------ Given entries ------

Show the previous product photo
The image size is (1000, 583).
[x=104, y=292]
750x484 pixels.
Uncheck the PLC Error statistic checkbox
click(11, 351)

------

● What is required
Print again the material above, limited to the lines from the one holding "750x484 pixels." through the last, inclusive.

● Answer for this exercise
750x484 pixels.
Uncheck the PLC Error statistic checkbox
click(11, 351)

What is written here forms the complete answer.